Ce rejet d’Anzar l’aurait mis en colère qui aurait fini par affecter les troupeaux, la rivière et les ressources essentielles pour la survie des tribus amazighes. Mais Anzar n’aurait pas perdu espoir de séduire la femme qu'il désirait le plus. Et il s’est montré menaçant.

«Tel l’éclair j’ai fendu l’immensité du ciel, ô Toi, Étoile plus brillante que les autres, donne-moi donc le trésor qui est tien, sinon je te priverai de cette eau.»

La légende d’Anzar citée dans un poème amazigh

Craignant ce que les gens diraient de leur amour, la belle femme a dit à Anzar qu'elle était convaincue qu'ils étaient faits l'un pour l'autre. «À ces mots, le Maître de l’eau tourna brusquement la bague qu’il portait au doigt : la rivière soudain tarit et il disparut», raconte le même poème.

Par désespoir et par peur pour son peuple, la jeune fille se mit à pleurer et à appeler Anzar. Ce dernier apparut soudainement «sous l’aspect d’un éclair immense. Il serra contre lui la jeune fille : la rivière se remit à couler et toute la terre se couvrit de verdure».

Avec cette fin romantique et surnaturelle, l'histoire d'Anzar s'achève, donnant lieu à un ancien rituel. Selon les experts, des tribus ont commencé à sacrifier une vierge au moment de la sécheresse pour invoquer Anzar, demander son aide et appeller à la pluie.

Talghenja, le rituel de la pluie

Le rituel s'appelle «la mariée d'Anzar», «Taghnja» ou «talghenja». Selon Henri Genevois, cette pratique repose sur cinq étapes principales : «Préparer la mariée, l’accompagner aux portes du sanctuaire avec des femmes debout sur le seuil et lui jeter de l’eau, préparer un repas de communion près du sanctuaire, après avoir déshabiller la mariée, faire le tour du sanctuaire (7 fois) en suppliant Anzar, les femmes chantent, les jeunes filles chantent et jouent avec un ballon - ce dernier est censé tomber dans un trou préparé pour le rituel».

Le rituel Anzar a survécu et a pris différentes formes dans le Maroc moderne. Dans différentes régions du royaume, une louche est habillée en épouse et est portée par les femmes lors d'un défilé, chantant pour la pluie et pour Anzar.

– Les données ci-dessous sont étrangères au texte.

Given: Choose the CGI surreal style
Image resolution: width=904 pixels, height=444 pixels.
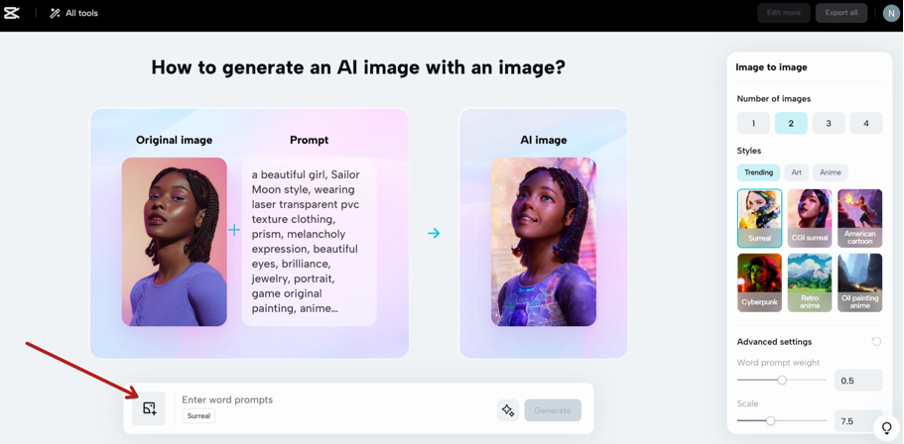Looking at the screenshot, I should pos(809,218).
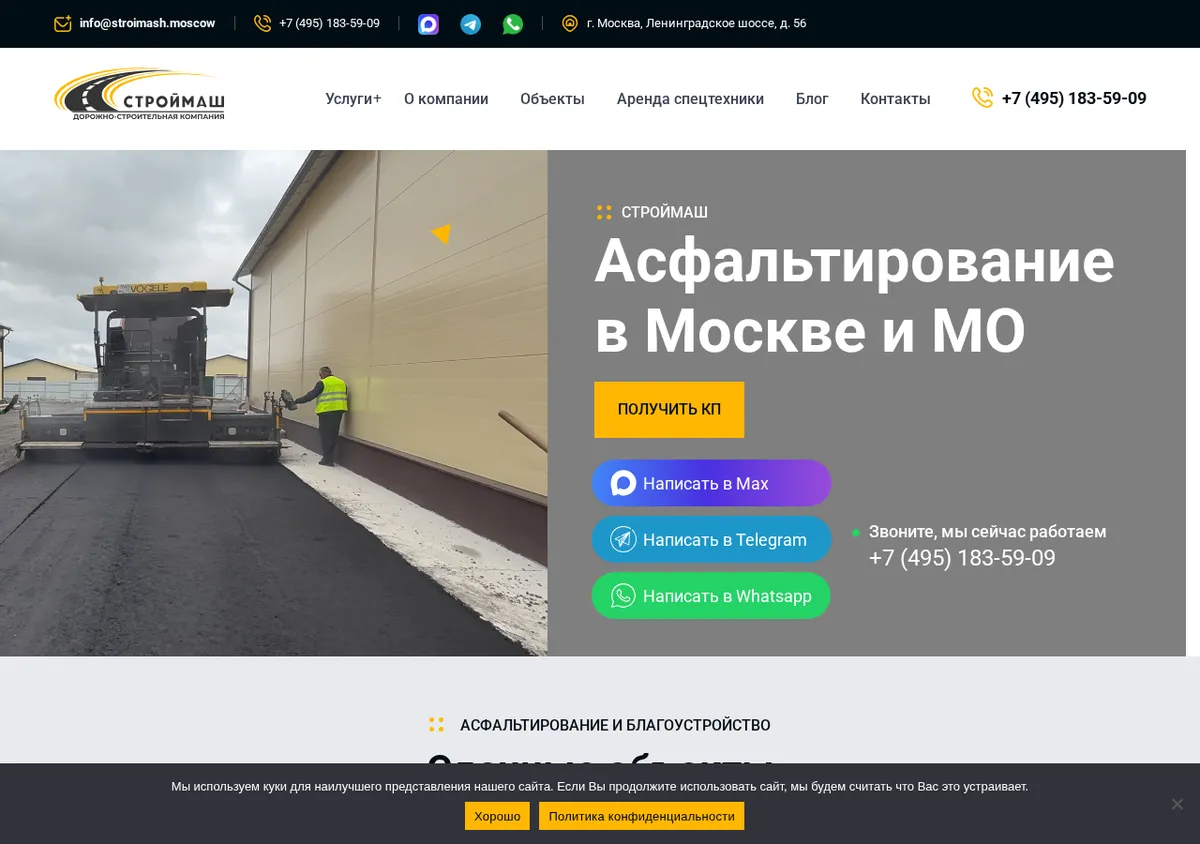Accept cookies with Хорошо button
The width and height of the screenshot is (1200, 844).
click(497, 816)
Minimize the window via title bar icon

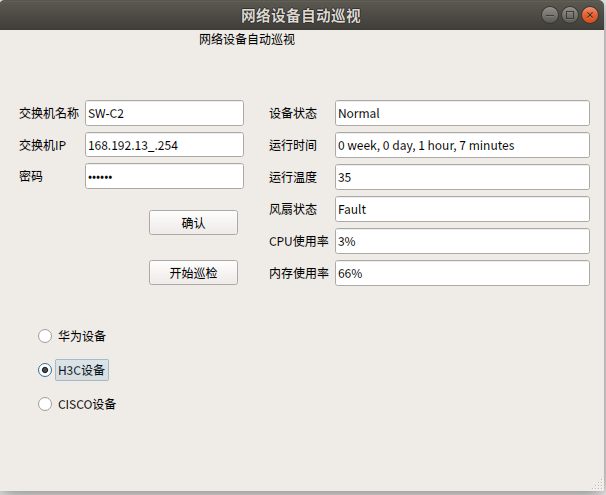(551, 14)
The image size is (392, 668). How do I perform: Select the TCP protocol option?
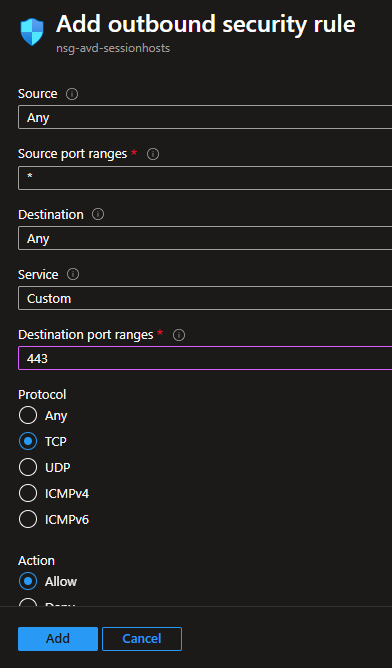[x=28, y=441]
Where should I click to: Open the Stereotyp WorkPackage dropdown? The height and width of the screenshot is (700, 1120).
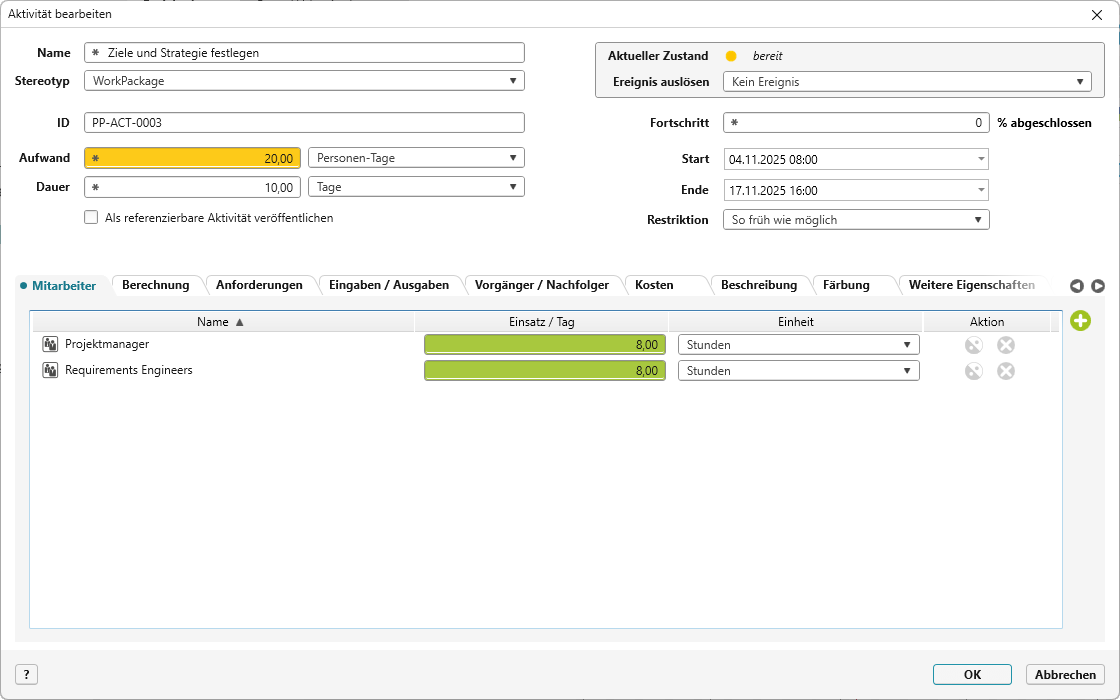[304, 81]
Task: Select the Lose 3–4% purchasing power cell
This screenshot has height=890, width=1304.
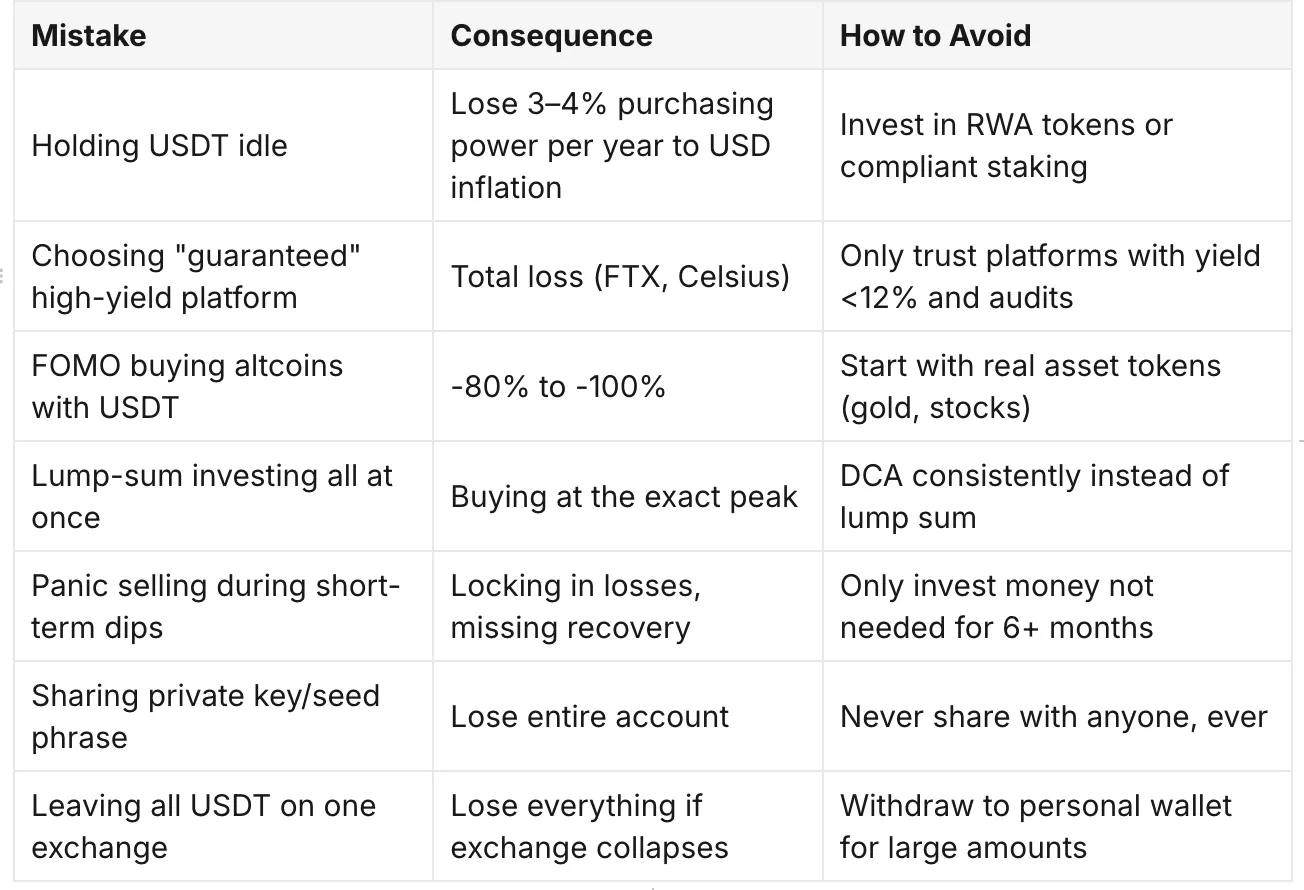Action: click(628, 145)
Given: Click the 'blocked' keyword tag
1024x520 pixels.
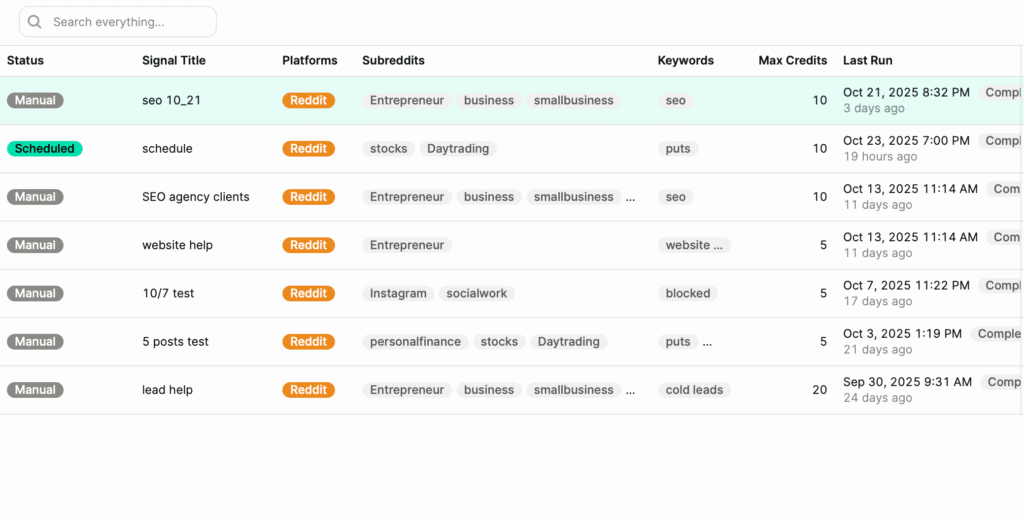Looking at the screenshot, I should pos(688,294).
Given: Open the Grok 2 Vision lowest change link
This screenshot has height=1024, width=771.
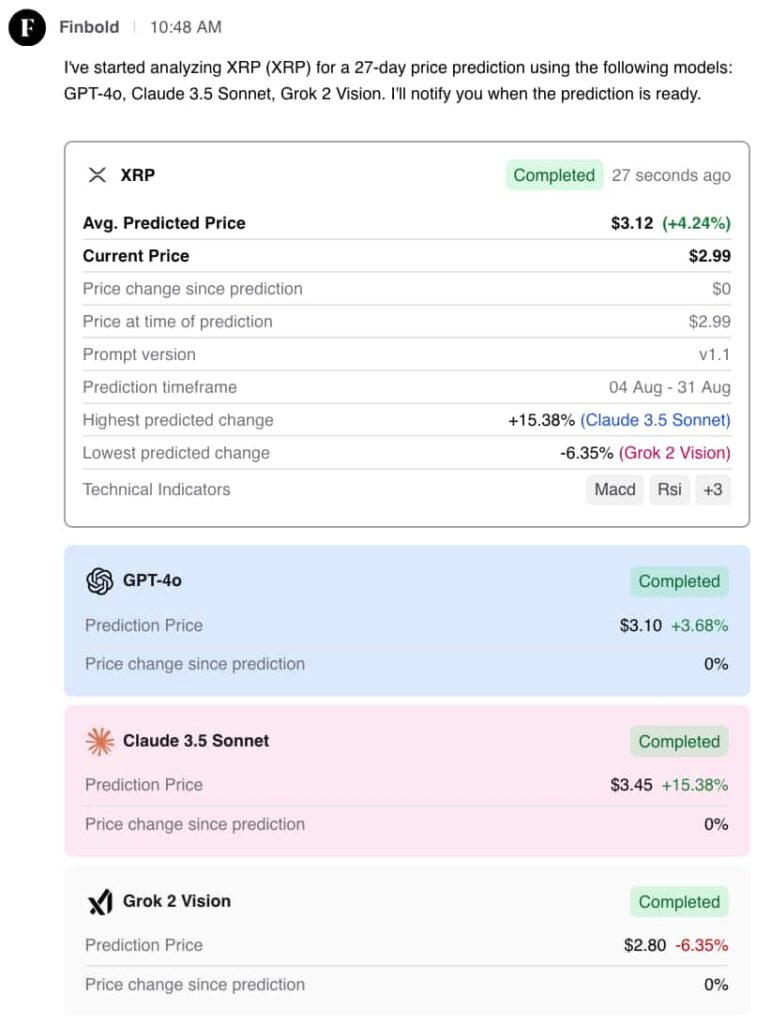Looking at the screenshot, I should pyautogui.click(x=675, y=453).
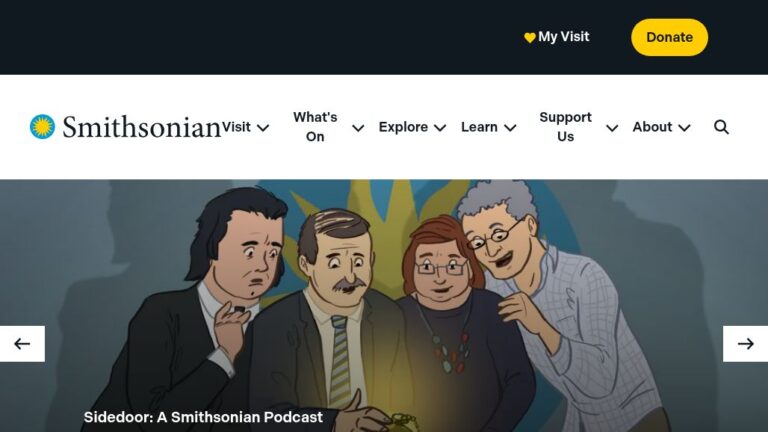Expand the chevron next to Learn
Viewport: 768px width, 432px height.
[510, 128]
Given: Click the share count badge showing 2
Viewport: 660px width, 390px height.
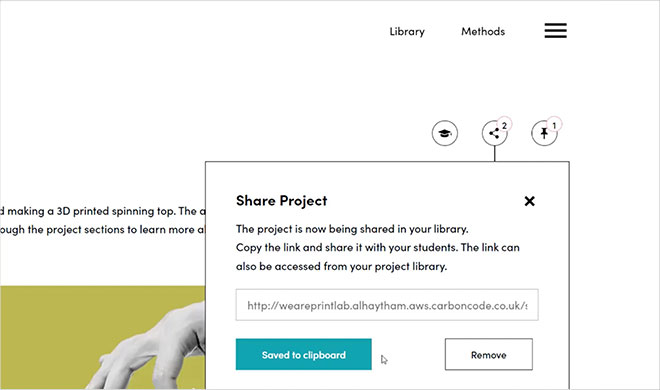Looking at the screenshot, I should pos(504,125).
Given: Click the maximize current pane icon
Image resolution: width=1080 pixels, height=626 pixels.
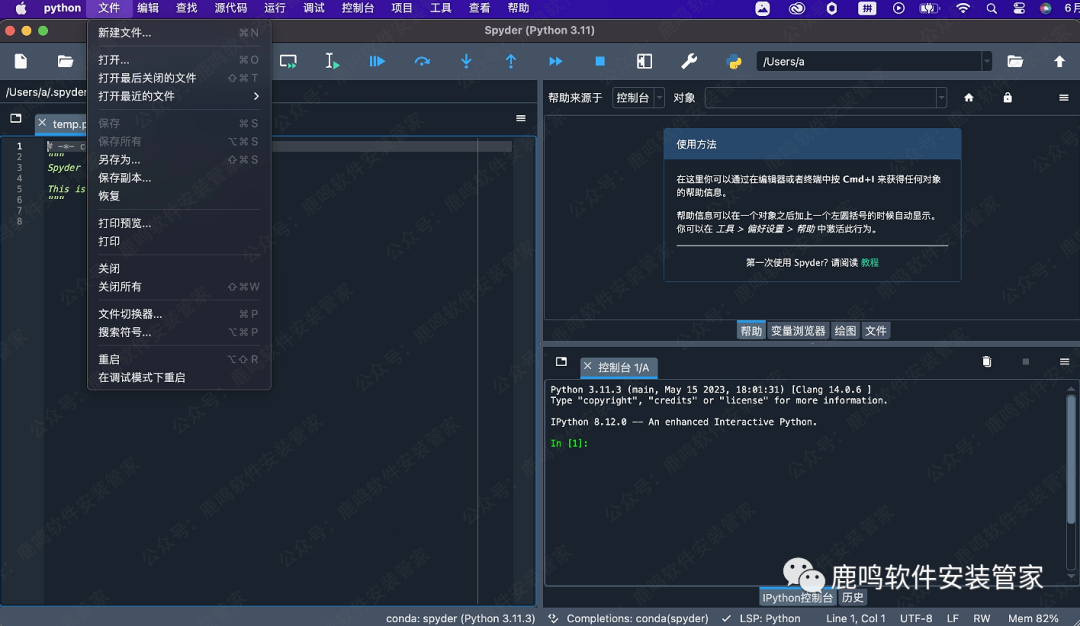Looking at the screenshot, I should tap(645, 62).
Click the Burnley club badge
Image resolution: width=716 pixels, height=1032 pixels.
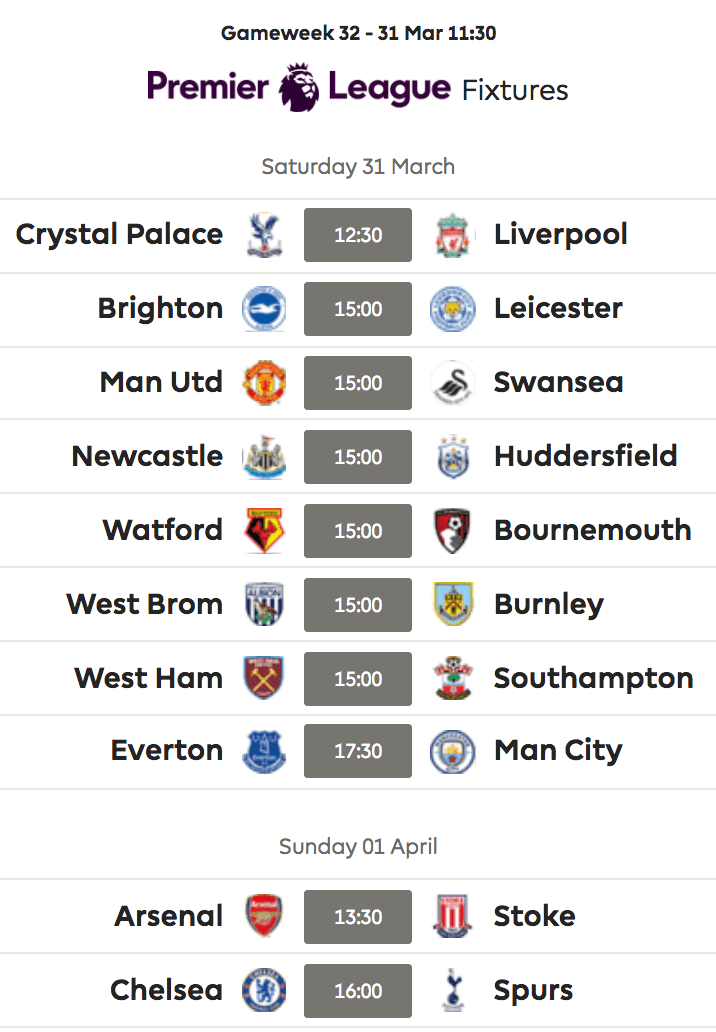(x=453, y=604)
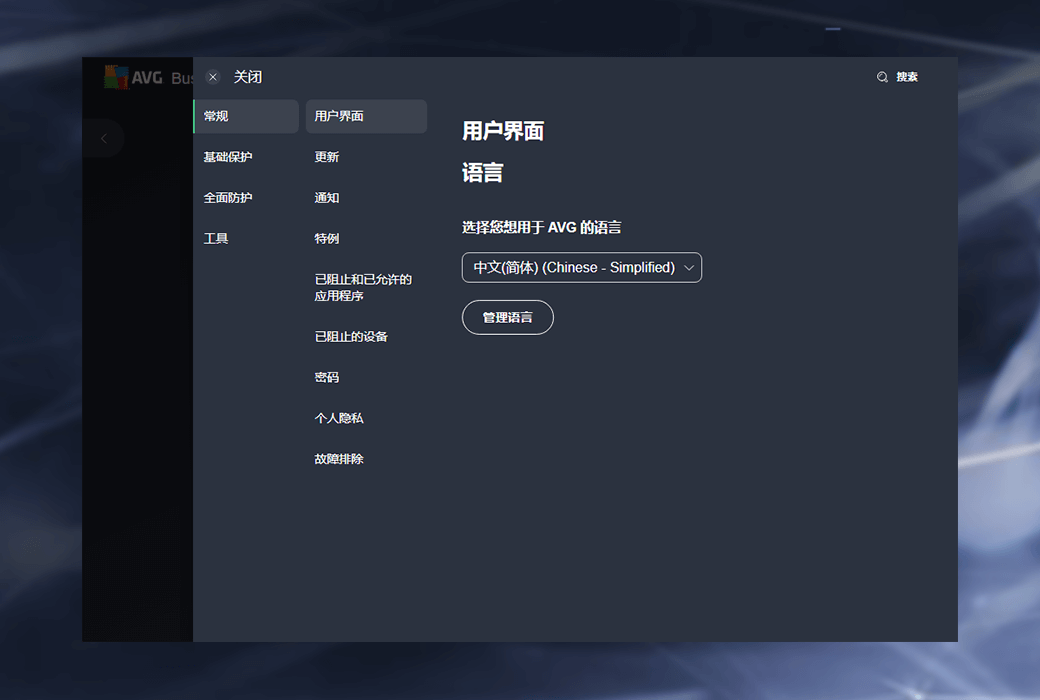Switch to the 全面防护 category

[x=228, y=198]
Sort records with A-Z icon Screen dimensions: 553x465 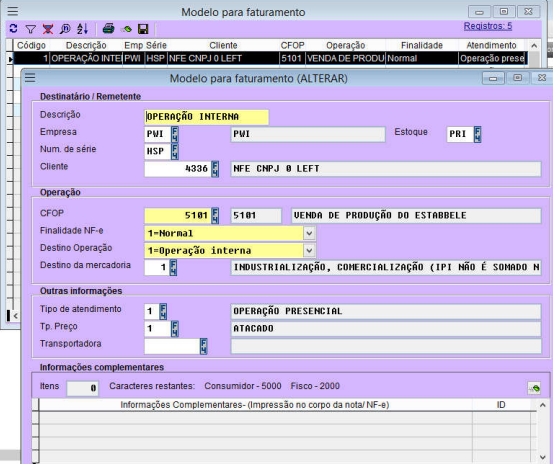click(83, 29)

«Plusieurs observations ou récits suggèrent que la poupée actuelle n'est qu'un simulacre destiné à remplacer la «véritable fiancée offerte à Anzar», précisent Camps et Chaker. Ils expliquent que les gens «enveloppent la poupée en bois», la louche et les cuillères qui représente la nourriture.

Selon l’expert marocain en linguistique berbère, Lhoucine Ait Bahssine, le terme parle de lui-même. «Talghenja signifie envelopper la cuillère ou la louche dans un morceau de tissu», confie-t-il à Yabiladi.

La pratique en elle-même décrit comment les Amazighs étaient attachés à la nature et comment leurs rituels et leurs croyances n'étaient qu'une explication du comportement de la nature autour d'eux.

«En Afrique du Nord, depuis l'antiquité et avant d'intégrer les trois religions célestes, des phénomènes sociaux et politiques ainsi que des festivités étaient associés aux quatre saisons (hiver, printemps, été et automne)», a écrit Ait Bahssine dans un article paru dans Al Hiwar Al Motamadin.

Pour le chercheur, le rituel Anzar est l’une de ces explications, mises en place pour rétablir l’équilibre et expliquer un phénomène simple, à savoir la sécheresse.